Hertford County Forest Ranger Michael Hughes is keeping his fingers crossed that some moisture will arrive as early as later today (Thursday). His office has responded to 10 wildfires this month.
“There’s a good chance of some rain Thursday into Friday; we need it, but when the sun comes out and the wind picks up after that it won’t take long to dry out again,” Hughes noted. “It’s been drier than normal. The ten wildfires we’ve had since February 1 is above average for us.”
Hughes, along with his co-workers and members of the Ahoskie Rural and Winton fire departments, had their hands full Monday afternoon in the Brantley’s Grove community. There, a wildfire, caused by debris burning, scorched 44 acres and threatened several homes in a residential subdivision off the Ahoskie-Cofield Road. Hughes said the fire did claim two small structures (outbuildings).
Brian Valentine of Ahoskie was issued a citation in that fire. Hughes said Valentine, who lives on Vann Road, was burning debris on top of an old debris pile when an aerosol can exploded.
“That shot the fire in different directions and, pushed by a fifteen mile-per-hour wind, it got out of control very quickly,” Hughes said.
Another woods fire torched 10 acres on Sunday off the St.

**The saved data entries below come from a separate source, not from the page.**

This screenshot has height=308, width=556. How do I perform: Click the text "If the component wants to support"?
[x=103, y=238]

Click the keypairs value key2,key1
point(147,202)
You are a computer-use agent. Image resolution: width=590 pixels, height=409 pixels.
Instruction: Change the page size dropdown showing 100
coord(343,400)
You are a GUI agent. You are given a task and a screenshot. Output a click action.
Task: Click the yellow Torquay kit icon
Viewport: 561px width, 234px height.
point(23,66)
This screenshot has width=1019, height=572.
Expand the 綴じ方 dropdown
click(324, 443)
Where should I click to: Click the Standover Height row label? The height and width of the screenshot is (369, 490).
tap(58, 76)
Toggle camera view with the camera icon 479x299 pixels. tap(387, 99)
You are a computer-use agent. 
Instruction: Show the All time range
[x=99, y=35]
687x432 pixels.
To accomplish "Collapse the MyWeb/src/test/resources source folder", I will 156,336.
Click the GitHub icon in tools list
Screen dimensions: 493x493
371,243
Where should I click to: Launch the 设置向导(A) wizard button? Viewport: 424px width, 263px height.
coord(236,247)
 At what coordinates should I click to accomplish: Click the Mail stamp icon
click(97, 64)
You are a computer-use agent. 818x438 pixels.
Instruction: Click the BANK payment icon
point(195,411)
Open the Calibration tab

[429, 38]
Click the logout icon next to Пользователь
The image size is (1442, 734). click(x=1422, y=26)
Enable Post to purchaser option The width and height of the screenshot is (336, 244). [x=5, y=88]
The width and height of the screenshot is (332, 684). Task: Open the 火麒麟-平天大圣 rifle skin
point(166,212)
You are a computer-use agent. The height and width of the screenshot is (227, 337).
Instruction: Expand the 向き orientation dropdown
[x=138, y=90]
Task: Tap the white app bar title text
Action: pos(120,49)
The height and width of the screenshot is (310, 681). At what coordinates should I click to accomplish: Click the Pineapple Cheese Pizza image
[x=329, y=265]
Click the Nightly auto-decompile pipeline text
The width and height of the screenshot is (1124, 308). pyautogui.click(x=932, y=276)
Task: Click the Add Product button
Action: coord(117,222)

John-Millennium Road. Hughes said that blaze was caused by children who had built a camp fire.
“It’s a time of the year when folks like to get outside and clean-up debris that has collected over the winter,” Hughes said. “It’s not against the law to burn that type of debris, but I would advise Hertford County residents not to burn when conditions are unfavorable. By that I mean when it’s extremely windy and dry caused by a long run of sunny days. Either call us (358-3761) to see if it’s okay to burn or contact the Sheriff’s Office or call a volunteer fireman.”
The primary carrier of fire is the forest leaf litter and grass that are now extremely dry.
“Those needing to burn debris should definitely wait until conditions improve,” Black advised. “Anyone burning, with or without a burning permit, will be liable for a fire that escapes their control and requires suppression. Please use common sense and refrain from burning until we receive rain or when weather conditions improve.”
Meanwhile, wildfires in several areas of the state continue to burn. Preliminary reports show that approximately 59 wildfires burned about 1,254 acres of private or state-owned land in North Carolina on Tuesday. The largest of those blazes (2,030 acres) occurred on Parktown Road in Warren County, approximately five miles south of Warrenton. That fire is now 100 percent contained.
Currently active watches, warnings and advisories, including Red Flag Warnings (where all outdoor burning is banned), are available from the National Weather Service.